[Exercise description] In the records below, reproduce exactly the lines from the one containing "You are a GUI" through the one containing "The image size", both included, and omit the pictures.

[Supplied entries]
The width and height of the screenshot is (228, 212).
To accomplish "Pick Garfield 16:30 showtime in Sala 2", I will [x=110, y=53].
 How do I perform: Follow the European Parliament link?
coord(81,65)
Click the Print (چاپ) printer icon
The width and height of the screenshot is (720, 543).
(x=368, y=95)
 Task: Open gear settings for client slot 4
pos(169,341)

--

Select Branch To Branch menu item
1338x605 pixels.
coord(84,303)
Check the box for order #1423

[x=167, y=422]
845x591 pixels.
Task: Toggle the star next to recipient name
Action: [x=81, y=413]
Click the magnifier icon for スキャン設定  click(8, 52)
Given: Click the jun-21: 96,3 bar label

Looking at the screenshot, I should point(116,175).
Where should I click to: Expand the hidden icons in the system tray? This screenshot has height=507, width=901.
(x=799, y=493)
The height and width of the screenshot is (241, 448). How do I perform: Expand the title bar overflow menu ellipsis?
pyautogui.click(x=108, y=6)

==

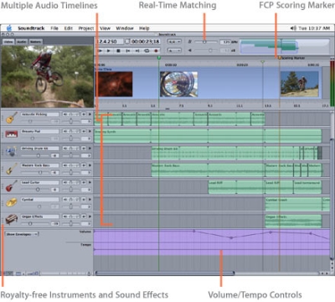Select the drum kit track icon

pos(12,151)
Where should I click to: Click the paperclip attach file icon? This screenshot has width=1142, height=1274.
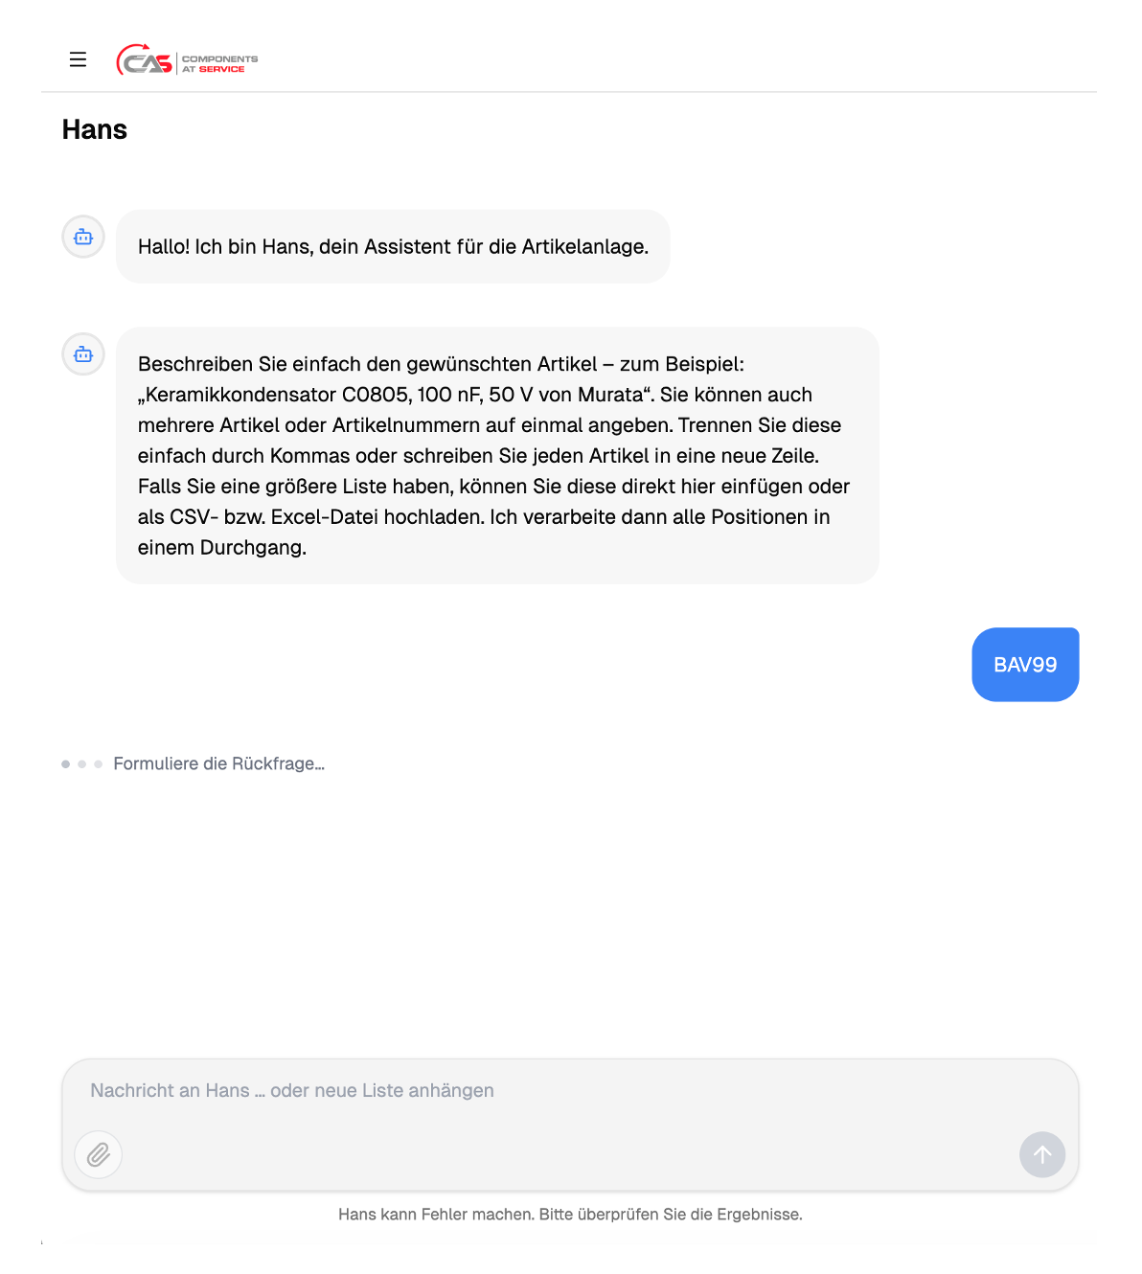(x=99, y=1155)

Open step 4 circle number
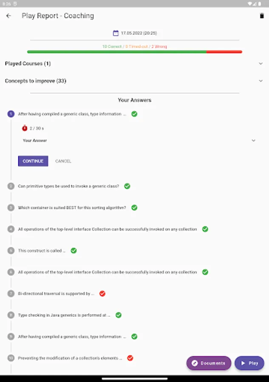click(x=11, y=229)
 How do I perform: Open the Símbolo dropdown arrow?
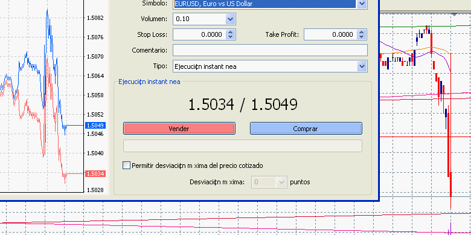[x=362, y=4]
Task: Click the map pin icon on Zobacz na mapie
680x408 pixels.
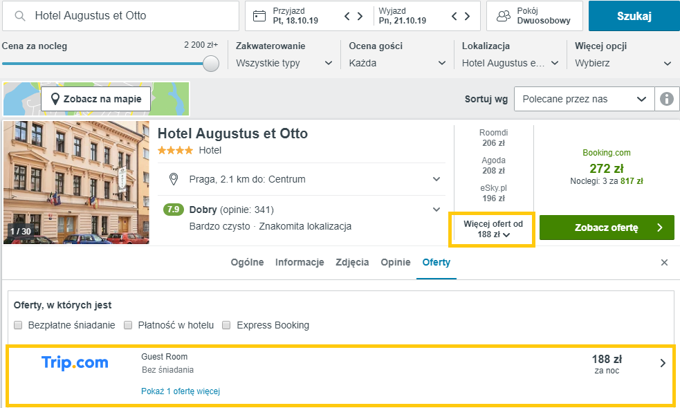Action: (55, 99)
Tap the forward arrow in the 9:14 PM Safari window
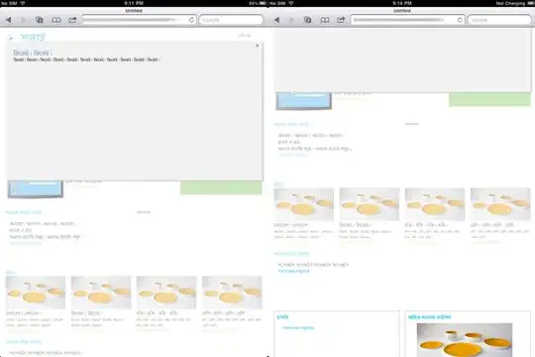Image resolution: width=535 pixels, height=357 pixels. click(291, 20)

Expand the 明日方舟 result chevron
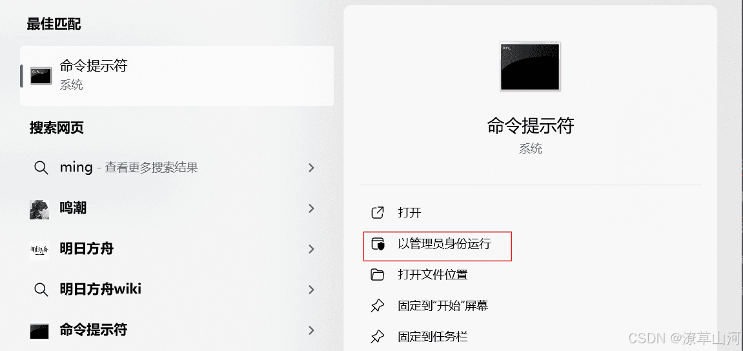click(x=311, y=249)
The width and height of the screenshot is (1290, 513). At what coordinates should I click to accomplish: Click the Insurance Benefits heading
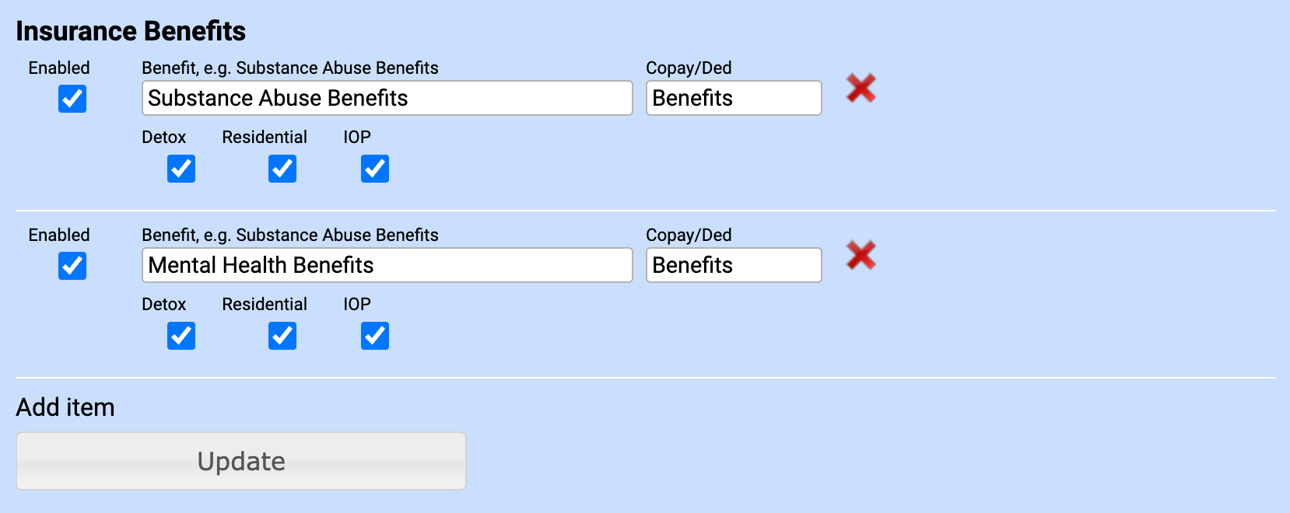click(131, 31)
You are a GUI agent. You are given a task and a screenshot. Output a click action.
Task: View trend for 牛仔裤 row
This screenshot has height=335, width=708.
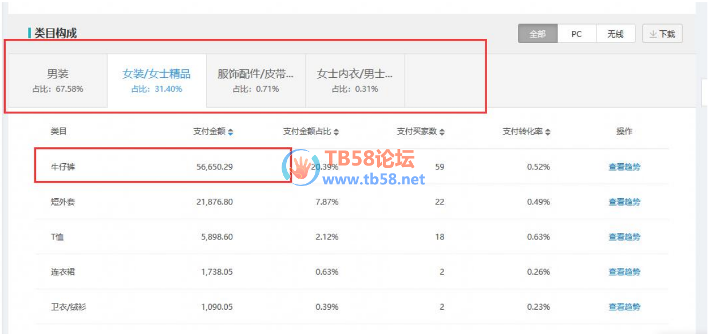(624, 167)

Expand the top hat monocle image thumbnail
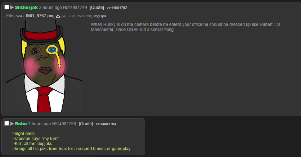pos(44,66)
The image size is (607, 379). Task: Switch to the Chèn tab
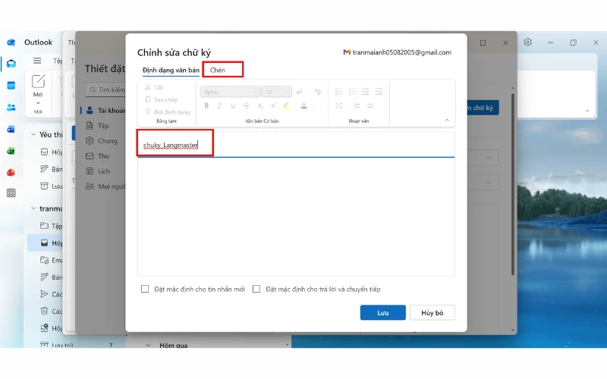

[Result of this task]
You are a GUI agent. You are given a task and a screenshot. Output a click action.
Task: View trend for 牛仔裤 row
This screenshot has height=335, width=708.
(624, 167)

Expand the top hat monocle image thumbnail
pos(44,66)
The image size is (607, 379). Task: Switch to the Chèn tab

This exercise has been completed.